The Oxford Dictionary of 20th Century Art defines Op Art as: “an exactly prescribed retinal response . . . repeated small scale patterns arranged so as to suggest underlying secondary shapes or warping or swelling surfaces.”
But Op Art was much more than that. During the 1960s, a time when the hallucinogenic LSD was widely described as a “mind-expanding drug,” Op Art zipped across boundaries of culture and politics to communicate the timely message that a new way of seeing had arrived.
The term Op Art was coined in 1964 by sculptor George Rickey (from “optical art,” it also played on Pop Art). Influenced in part by scientific studies in visual perception, the originators of Op Art were Hungarian geometric painter Victor Vasarely, and a remarkable young British woman named Bridget Riley.
Riley was born in London in 1931, but spent much of her childhood in Cornwall, on the southwestern tip of the British mainland, before returning to London to study art at Goldsmith’s College (1949-1952) and then the Royal College of Art (1952-1955). In the early 1960s, her black-and-white paintings of patterned wavy parallel lines created a sensation.
Even more so than with other new 20th-century art movements, critics were sharply divided on the merits of Op Art. But none of this mattered to the switched-on ’60s generation, which embraced Riley’s work — much of which was co-opted by graphic artists, printmakers and fashion designers. (Riley attempted, unsuccessfully, to sue an American clothing manufacturer for using one of her patterns.)

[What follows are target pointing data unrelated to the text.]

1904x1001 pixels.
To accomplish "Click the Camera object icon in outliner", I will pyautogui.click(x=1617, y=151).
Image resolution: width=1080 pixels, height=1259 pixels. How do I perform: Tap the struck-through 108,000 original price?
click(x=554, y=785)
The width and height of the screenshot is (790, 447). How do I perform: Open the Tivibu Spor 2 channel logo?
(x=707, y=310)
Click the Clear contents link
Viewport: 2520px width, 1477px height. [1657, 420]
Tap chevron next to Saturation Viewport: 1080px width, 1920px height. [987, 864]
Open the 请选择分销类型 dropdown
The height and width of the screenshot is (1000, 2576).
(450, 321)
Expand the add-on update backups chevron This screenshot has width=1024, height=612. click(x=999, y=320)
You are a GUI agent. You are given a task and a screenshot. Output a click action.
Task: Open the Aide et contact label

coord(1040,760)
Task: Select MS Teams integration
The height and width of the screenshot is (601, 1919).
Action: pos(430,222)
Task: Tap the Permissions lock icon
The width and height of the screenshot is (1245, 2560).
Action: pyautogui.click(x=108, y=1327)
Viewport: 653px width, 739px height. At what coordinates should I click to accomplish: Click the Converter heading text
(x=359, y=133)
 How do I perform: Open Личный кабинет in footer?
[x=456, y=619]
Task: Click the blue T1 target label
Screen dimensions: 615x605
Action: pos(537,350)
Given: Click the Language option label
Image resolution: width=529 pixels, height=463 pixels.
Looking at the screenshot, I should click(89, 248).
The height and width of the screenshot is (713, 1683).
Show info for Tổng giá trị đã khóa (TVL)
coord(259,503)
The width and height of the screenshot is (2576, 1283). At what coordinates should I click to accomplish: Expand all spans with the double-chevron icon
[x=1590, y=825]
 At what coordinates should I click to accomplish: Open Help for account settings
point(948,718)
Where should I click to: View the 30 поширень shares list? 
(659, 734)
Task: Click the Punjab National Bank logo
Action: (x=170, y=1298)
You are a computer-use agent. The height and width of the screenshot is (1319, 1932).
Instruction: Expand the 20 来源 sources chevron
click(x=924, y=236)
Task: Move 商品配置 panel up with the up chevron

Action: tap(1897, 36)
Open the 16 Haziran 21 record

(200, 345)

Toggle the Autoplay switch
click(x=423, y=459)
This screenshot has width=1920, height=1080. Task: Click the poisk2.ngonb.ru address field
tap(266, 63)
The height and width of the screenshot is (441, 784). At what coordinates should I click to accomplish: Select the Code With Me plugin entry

Riley has always traveled extensively (notably to Egypt and to the French countryside, where she still has a studio) and has continuously refined her work. She experimented with new shapes, introduced colors and later added semi-organic forms to complete the oeuvre which earned her the prize for painting in the 2003 Praemium Imperiale.
In an interview at the Kinsen Room of the New Otani Hotel, Riley, relaxed and smiling, discussed her art and her life.
The early part of your career, the 1960s, must have been a wonderful time for you. One of your paintings was on the cover of the catalog for the 1965 MoMA exhibition “The Responsive Eye,” which brought Op Art great public attention; and in 1968 you became the first Briton to win the painting prize at the Venice Biennale. How did all this get started?
Well, It was a wonderful time, I think it was one of the best periods in the whole of the century for British art. This is a little bit elliptical, but I think it quite definitely had something to do with the fact that the war had just finished. I was a child during the war, and I remember the powerful tenor which said again and again that “When the war is over, such and such will happen.” It was as if we would have a promised land. But when the war did end, in fact it was still very difficult. I think that only about 15 years later did we feel that we could start, that new things could happen. Everyone knows about The Beatles, well, we started afresh on all fronts.
I had been working as a figurative artist and not enjoying it much, and so I thought that if I wanted to have an adventure and find out about myself, I should look for a new approach. It seemed to me that abstraction had gone to sleep, as it were, and was waiting to be discovered. I decided to see what the potential of abstract art was. It also seemed that abstraction offered a truly international potential.
Although you initially worked exclusively in black and white, your painting style went through many changes over the years, the first of which was your decision to add color, in 1967.
Well, I think that I moved from black and white very gradually. First, I used and introduced grays, and grays in fact are marvelous; we talk about a gray area, well, gray is a number of shades, and so that brought a very different factor into my work. I then painted for several years with just two colors, and then did three-color paintings, and moved on to five-color paintings. Later I moved from five very soft colors to five very strong colors, which were influenced by a journey I made to Egypt, on my way to Japan when I was having an exhibition at your Museum of Modern Art (Bridget Riley, Works 1959-78: The National Museum of Modern Art, Tokyo, 19 Jan.-2 March 1980). I went to many museums and tombs in Egypt, and that inspired me to darken my palette.
Do you have a favorite color?
I don’t think that I have a favorite color, in fact I know I don’t, really. Colors are useful. You find the colors that can do the job, or find what sort of job certain colors can do. For instance, yellow can never be a dark color and still be yellow.”
I don’t mean to offend, but yesterday when I showed my girlfriend some of your paintings, she said the pulsating lines made her feel nauseous. I imagine this is not the first time you have heard this. I wonder, did you ever paint a painting possessed of such a dizzying effect that when you stepped back and looked at it, you thought, “Whoa, no — that’s just too much”?
No, because what you are talking about is a conditioned response. In my first exhibitions in Europe, there were absolutely no responses like that. People certainly felt the sensations, but they found them exciting and stimulating, you know, lively. But when I went to America it was different, and strangely enough, it was the intellectuals who began commenting in this way. And I think it is because the intellectual mind can be a highly conditioned mind, used to looking at things and listening to things, and reading, and habits. And so, the unexpected, having familiar sensations in an unfamiliar context — like while viewing a painting — is what triggers off this response.
Thank you Ms. Riley
Thank you (laughing), and thanks for asking that question!